=== READING PASSAGE ===
The opinion of the court was delivered by: Eduardo C. Robreno, J.
I. INTRODUCTION. . . . . . . . . . . . . . . . . . . . . . .
II. BACKGROUND. . . . . . . . . . . . . . . . . . . . . . . .
A. Plaintiff's Employment. . . . . . . . . . . . . . .
B. Incident Leading to Morris' Termination . . . . . .
C. Plaintiff's Termination and Appeal . . . . . . . . .
III. LEGAL STANDARD. . . . . . . . . . . . . . . . . . . . .
IV. ANALYSIS. . . . . . . . . . . . . . . . . . . . . . . . .
A. Counts I & II - LMRA Claims Against Both USS and the Union. . . . . . . . . . . . . . . . . . . . . . . . . . -9-
1. Claim Against the Union - breach of duty of fair representation . . . . . . . . . . . . . . . -10-
2. Claim Against USS - Breach of the BLA. . . . . -18-B. Count III - Claims of Racial Discrimination & Retaliation Under § 1981. . . . . . . . . . . . . . . . . . . . . . -19-
1. Legal Standard. . . . . . . . . . . . . . . . . -19-
2. Claims of Discrimination against USS. . . . . . -20-a. Plaintiff's Termination. . . . . . . . . . -20-b. Plaintiff's Discipline in 2006. . . . . . .-25-c. Plaintiff's Overtime Assignment. . . . . . -27-3. Claim of Retaliation against USS. . . . . . . . -31-4. Claim of Discrimination against the Union. . . .-34-
V. CONCLUSION. . . . . . . . . . . . . . . . . . . . . . . . -39-
Plaintiff James Morris ("Plaintiff") initiated this action against Defendants United Steel, Paper and Forestry, Rubber, Manufacturing, Energy, Allied Industrial and Service Workers International Union, Local 4889*fn1 ("Union") and U.S. Steel Corp. ("USS"), (collectively "Defendants"), pursuant to 42 U.S.C. § 1981 ("Section 1981" or "§ 1981") and the Labor Management Relations Act ("LMRA"), 29 U.S.C. § 185.
Specifically, Plaintiff alleges that his former employer, USS, violated a collective bargaining agreement by forcing Plaintiff to work overtime and by treating similarly situated black employees more favorably than Plaintiff (Count I). Plaintiff also alleges that the Union breached its duty of fair representation by refusing to file a grievance on his behalf, among other claims (Count II). Finally, Plaintiff brings a § 1981 claim against both Defendants, alleging that their breaches of duty were racially motivated (Count III).
Both Defendants have moved for summary judgment. For the reasons that follow, Defendants' motions for summary judgment will be granted.
=== ENTRIES SUPPLIED ===
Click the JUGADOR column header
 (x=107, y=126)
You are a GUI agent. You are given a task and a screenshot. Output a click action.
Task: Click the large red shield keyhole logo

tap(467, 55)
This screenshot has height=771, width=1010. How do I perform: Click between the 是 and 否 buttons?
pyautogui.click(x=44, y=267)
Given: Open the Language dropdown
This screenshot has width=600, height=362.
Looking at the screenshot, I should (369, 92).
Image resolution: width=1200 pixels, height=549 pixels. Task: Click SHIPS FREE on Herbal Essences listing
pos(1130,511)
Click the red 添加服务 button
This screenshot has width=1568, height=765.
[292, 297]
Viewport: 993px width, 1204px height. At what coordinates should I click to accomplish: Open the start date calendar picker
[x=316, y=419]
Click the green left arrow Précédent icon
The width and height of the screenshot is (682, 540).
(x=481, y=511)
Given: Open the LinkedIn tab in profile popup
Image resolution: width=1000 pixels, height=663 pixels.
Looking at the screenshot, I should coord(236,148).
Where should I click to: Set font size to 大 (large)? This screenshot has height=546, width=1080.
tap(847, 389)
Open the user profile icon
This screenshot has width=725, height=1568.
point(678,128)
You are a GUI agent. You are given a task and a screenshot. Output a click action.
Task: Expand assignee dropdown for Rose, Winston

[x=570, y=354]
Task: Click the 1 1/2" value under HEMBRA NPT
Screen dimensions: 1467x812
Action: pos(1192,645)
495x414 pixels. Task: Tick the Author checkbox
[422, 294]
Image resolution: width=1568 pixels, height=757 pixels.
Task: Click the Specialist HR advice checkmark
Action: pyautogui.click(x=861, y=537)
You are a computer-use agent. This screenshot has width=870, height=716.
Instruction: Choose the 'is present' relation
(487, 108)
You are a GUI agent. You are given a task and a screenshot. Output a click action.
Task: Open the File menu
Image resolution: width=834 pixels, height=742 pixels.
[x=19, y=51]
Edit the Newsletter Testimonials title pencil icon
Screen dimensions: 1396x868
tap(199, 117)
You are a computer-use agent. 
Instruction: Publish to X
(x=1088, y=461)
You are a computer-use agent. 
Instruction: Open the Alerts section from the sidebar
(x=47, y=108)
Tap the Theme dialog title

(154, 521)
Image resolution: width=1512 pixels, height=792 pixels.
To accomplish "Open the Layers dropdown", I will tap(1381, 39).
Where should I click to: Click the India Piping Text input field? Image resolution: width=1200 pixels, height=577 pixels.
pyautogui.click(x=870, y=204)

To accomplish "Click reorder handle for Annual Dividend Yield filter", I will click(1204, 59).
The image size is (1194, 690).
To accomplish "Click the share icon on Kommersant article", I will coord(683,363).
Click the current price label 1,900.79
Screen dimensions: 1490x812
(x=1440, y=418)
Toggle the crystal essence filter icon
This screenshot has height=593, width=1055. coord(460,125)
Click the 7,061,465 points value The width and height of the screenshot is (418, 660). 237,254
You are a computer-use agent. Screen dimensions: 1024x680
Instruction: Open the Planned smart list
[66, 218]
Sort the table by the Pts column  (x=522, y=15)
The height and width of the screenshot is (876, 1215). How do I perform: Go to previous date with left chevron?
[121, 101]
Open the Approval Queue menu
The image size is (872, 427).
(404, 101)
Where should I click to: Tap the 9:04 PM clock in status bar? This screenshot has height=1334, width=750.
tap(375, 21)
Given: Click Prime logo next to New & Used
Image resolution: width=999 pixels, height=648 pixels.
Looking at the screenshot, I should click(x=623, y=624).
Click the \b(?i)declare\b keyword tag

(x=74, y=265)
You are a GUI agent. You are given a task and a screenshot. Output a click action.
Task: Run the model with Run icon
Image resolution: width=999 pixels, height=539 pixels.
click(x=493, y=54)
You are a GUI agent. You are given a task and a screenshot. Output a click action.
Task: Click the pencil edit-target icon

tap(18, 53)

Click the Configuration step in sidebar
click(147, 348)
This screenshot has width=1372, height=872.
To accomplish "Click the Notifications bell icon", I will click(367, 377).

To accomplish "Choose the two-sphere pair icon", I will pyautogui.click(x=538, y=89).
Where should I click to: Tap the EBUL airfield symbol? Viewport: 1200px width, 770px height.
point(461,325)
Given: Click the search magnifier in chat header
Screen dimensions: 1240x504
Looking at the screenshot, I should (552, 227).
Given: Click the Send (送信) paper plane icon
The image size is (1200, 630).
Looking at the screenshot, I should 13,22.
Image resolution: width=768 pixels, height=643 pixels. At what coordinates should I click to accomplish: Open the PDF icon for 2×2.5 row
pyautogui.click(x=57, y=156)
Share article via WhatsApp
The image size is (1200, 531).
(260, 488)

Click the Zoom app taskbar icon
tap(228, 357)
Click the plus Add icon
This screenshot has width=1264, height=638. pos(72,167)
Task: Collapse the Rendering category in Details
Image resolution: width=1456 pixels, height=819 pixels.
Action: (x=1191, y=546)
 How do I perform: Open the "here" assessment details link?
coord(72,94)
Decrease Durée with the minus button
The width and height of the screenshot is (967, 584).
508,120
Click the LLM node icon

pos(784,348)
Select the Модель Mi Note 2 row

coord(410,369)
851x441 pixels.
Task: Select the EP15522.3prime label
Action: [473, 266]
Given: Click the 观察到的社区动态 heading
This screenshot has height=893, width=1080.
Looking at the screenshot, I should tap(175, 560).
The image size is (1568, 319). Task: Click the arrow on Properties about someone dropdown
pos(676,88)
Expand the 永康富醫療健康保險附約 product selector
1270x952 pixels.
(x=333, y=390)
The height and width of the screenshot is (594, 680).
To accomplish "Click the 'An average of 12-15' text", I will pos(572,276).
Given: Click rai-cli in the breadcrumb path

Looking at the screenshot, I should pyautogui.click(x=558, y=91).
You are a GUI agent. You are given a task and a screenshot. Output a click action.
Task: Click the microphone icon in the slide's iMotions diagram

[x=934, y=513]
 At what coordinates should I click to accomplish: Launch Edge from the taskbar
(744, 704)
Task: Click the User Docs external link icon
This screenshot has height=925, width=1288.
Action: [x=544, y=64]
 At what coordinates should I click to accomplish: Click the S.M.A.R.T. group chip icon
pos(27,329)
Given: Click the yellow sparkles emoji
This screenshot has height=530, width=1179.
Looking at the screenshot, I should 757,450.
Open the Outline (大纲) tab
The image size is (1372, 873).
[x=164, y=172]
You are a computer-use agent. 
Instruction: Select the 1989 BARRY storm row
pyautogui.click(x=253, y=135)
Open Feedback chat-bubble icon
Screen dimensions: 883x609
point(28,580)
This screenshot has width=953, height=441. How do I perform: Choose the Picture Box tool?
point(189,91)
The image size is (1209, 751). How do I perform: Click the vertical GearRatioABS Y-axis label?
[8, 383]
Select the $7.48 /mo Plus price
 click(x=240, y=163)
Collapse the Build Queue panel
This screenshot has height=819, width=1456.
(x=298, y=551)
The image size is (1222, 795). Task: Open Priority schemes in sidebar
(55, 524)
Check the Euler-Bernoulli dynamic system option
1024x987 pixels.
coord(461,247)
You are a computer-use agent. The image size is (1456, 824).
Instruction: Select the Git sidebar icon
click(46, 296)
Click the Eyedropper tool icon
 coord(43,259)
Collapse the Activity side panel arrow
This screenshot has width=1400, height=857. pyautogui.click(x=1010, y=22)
===
> [PROBLEMS TO WORK ON]:
A – In the data listing, copy the lines from the one containing "Open the Outline (大纲) tab" through the one containing "click(x=240, y=163)", including both of those lines.
B – Resume the court opinion on the claims against the union and U.S. Steel, picking up right after its final sentence.

> [ANSWERS TO THE TASKS]:
A –
Open the Outline (大纲) tab
The image size is (1372, 873).
[x=164, y=172]
You are a computer-use agent. 
Instruction: Select the 1989 BARRY storm row
pyautogui.click(x=253, y=135)
Open Feedback chat-bubble icon
Screen dimensions: 883x609
point(28,580)
This screenshot has width=953, height=441. How do I perform: Choose the Picture Box tool?
point(189,91)
The image size is (1209, 751). How do I perform: Click the vertical GearRatioABS Y-axis label?
[8, 383]
Select the $7.48 /mo Plus price
 click(x=240, y=163)

B –
Plaintiff is a white male and was an employee of USS in the Fairless Hills, Pennsylvania facility prior to his termination on January 25, 2008. (USS Statement of Facts ("SOF") at ¶ 1.) Morris was a member of a collective bargaining unit, the Union, and his employment terms were covered by the Basic Labor Agreement ("BLA") between USS and the Union. (Complaint at ¶ 30.) Plaintiff was hired in 1998 to perform general labor and maintenance work. By 2006, Plaintiff held the position of Operating Technician and worked as an Assistant Operator on the Galvanizing Line. (Plaintiff Dep. at 26-27.) The Galvanizing Line is part of the flat rolled steel finishing process, which primarily involves coating steel strips with zinc according to customer specifications. (USS SOF at ¶ 6.)
Plaintiff worked as an "Op Tech," who performed both operations and maintenance work. Op Techs received a higher pay under the BLA and also perform maintenance work during downturns. Maintenance downturns occur for eight to sixteen hours every other week, during which operations on the Galvanizing Line would stop for machinery to be repaired on the Line.*fn2 However, employees who were not scheduled to work during a downturn could volunteer to work overtime and perform maintenance by signing a sheet posted in the department.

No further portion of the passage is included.